According to Dr. Martin Antony, a Ryerson University psychology professor, who spoke with VICE in March 2016, a common response to a threat, like sexual assault, is freezing. "Some people would argue that... people shouldn't even talk about 'fight or flight.' They should talk about 'fight, flight, or freezing.'" Antony said that freezing up and not reacting to the situation immediately typically only lasts for a short time and usually happens in situations where a person feels fear or panic.
Karlene Moore, a counselor and advocate at Toronto Rape Crisis Center, also told VICE about freezing, "We're trying to process. We're trying to figure out what is going on, because what we've been taught about sexual violence, sexual assault, [and what] rape looks like is not what's happening, but we also can feel something really wrong is happening."
On top of that, sexual assault victims often also have to process feeling like they won't be believed, which is why many don't report being abused. According to RAINN (Rape, Abuse & Incest National Network), 13 percent of victims didn't report their sexual violence crime to police (from 2005-2010) because they didn't think authorities would do anything to help. RAINN also reports that there several effects of sexual violence, including psychological, emotional, and physical effects on the survivor. According to a 2010 report from the National Sexual Violence Resource Center (NSVRC), shock, disbelief, and confusion are three common emotional reactions to sexual assault.
During Swift's testimony, Mueller's attorney said that she could've taken a break after his client allegedly groped her if she was so distressed, rather than continuing with the meet-and greet. To that, she replied, "And your client could have taken a normal photo with me." Swift also claimed that she kept taking photos because she didn't want to upset fans.

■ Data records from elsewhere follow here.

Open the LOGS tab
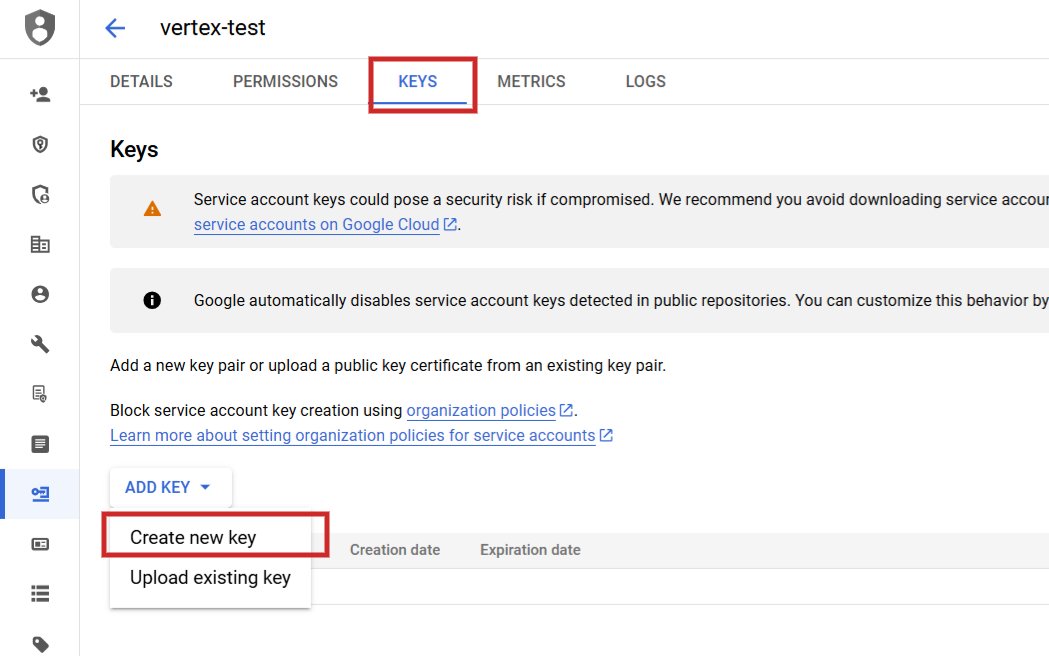Viewport: 1049px width, 656px height. coord(645,82)
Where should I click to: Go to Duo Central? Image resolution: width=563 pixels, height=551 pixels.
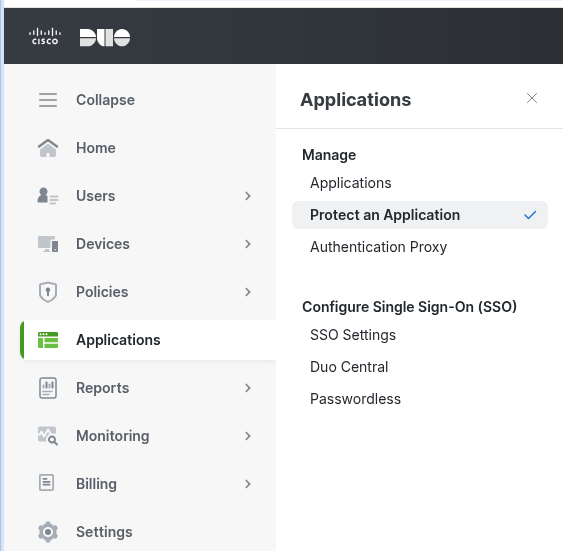coord(349,367)
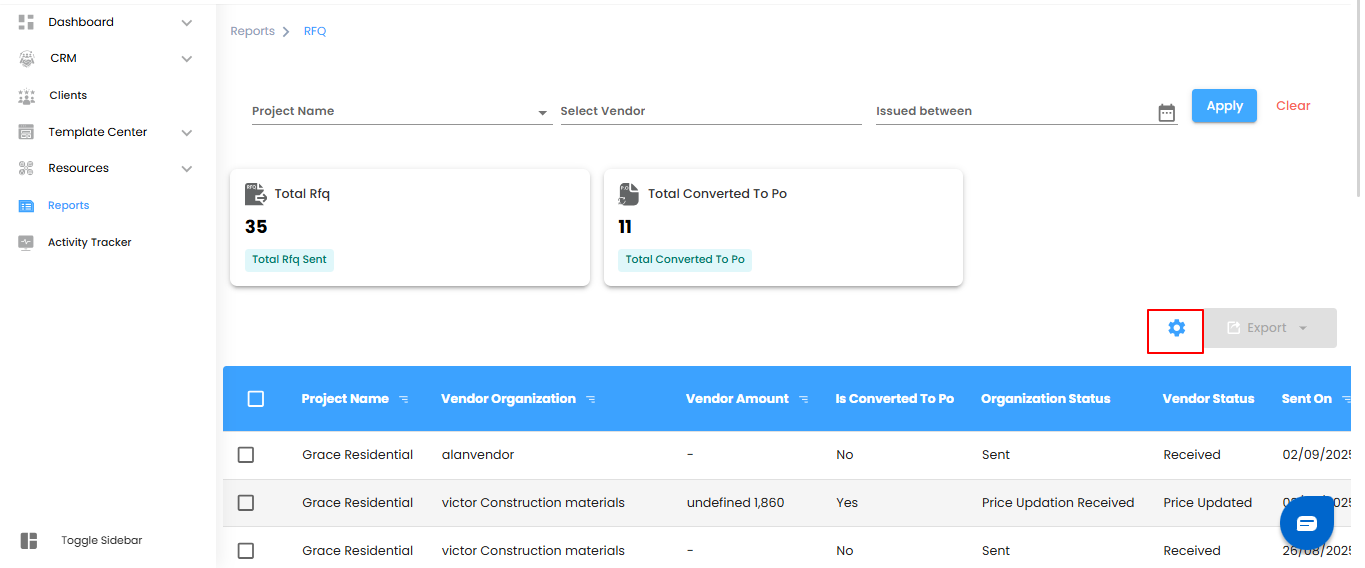This screenshot has height=568, width=1365.
Task: Select the undefined 1,860 row checkbox
Action: (x=246, y=503)
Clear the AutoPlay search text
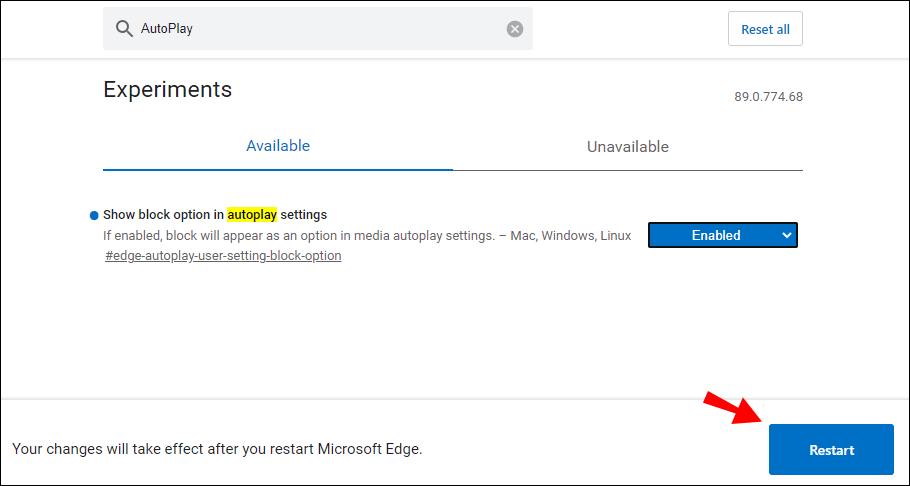Viewport: 910px width, 486px height. (515, 29)
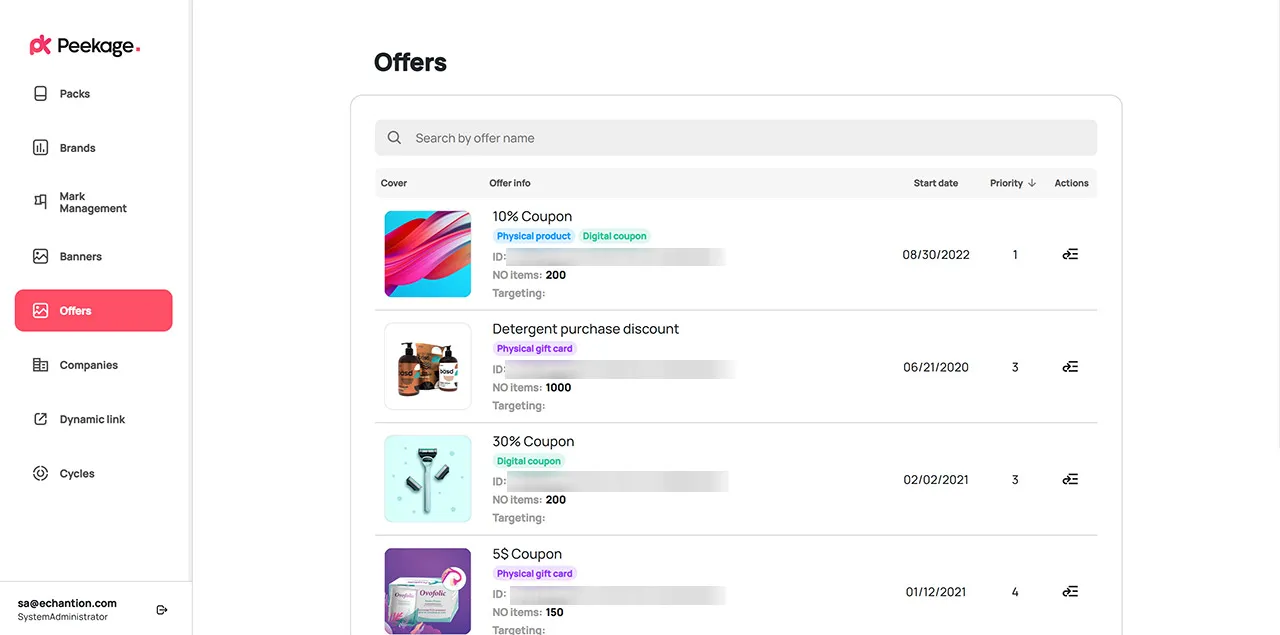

According to BuzzFeed, legal experts believe the photo in question is not proof enough and that the case will probably come down to credibility. The case started several years ago before a June 2, 2013 concert in Denver, Colorado, where Swift alleges Mueller groped her while they were taking a photo. Mueller has denied this, hence his lawsuit in which he alleges her claims are false and led to him losing his job. Swift testified on Thursday, Aug. 10 and stood by her allegations against Mueller. On Friday, Aug. 11, a judge dismissed Swift as a defendant in Mueller's lawsuit. Even though she is no longer a defendant, the trial continued due to Swift's claim of sexual assault against Mueller and because two other defendants remain when it comes to Mueller's claim.